■ **Data to process**:

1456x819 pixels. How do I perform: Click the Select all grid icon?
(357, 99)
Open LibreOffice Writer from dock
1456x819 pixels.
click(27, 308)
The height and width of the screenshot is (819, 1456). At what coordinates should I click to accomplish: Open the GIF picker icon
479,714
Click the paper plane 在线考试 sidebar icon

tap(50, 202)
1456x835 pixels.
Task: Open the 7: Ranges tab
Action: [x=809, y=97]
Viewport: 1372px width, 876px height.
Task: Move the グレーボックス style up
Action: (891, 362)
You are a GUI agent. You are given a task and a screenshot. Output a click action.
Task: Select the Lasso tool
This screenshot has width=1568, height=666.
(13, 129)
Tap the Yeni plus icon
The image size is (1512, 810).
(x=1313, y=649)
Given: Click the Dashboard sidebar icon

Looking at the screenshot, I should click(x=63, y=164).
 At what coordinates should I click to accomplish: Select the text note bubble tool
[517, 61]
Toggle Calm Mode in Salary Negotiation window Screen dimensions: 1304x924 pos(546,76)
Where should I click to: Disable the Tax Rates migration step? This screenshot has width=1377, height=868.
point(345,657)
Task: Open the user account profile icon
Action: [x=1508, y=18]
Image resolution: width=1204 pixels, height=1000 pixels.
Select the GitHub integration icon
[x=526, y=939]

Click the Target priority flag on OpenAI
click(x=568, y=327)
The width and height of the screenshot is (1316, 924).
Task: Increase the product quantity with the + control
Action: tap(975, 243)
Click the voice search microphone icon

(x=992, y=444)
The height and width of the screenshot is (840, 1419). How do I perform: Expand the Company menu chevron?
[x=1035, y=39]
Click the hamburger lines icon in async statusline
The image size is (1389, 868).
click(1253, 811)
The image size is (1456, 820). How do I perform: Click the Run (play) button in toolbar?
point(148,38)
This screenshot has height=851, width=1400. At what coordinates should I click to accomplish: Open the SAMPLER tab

■ **Problem to solve**: Using the listing above, print the line containing "The height and width of the screenshot is (840, 1419)." and every line after it exactly, up to and including the last.

■ **Reply**:
The height and width of the screenshot is (840, 1419). How do I perform: Expand the Company menu chevron?
[x=1035, y=39]
Click the hamburger lines icon in async statusline
The image size is (1389, 868).
click(1253, 811)
The image size is (1456, 820). How do I perform: Click the Run (play) button in toolbar?
point(148,38)
This screenshot has height=851, width=1400. At what coordinates should I click to accomplish: Open the SAMPLER tab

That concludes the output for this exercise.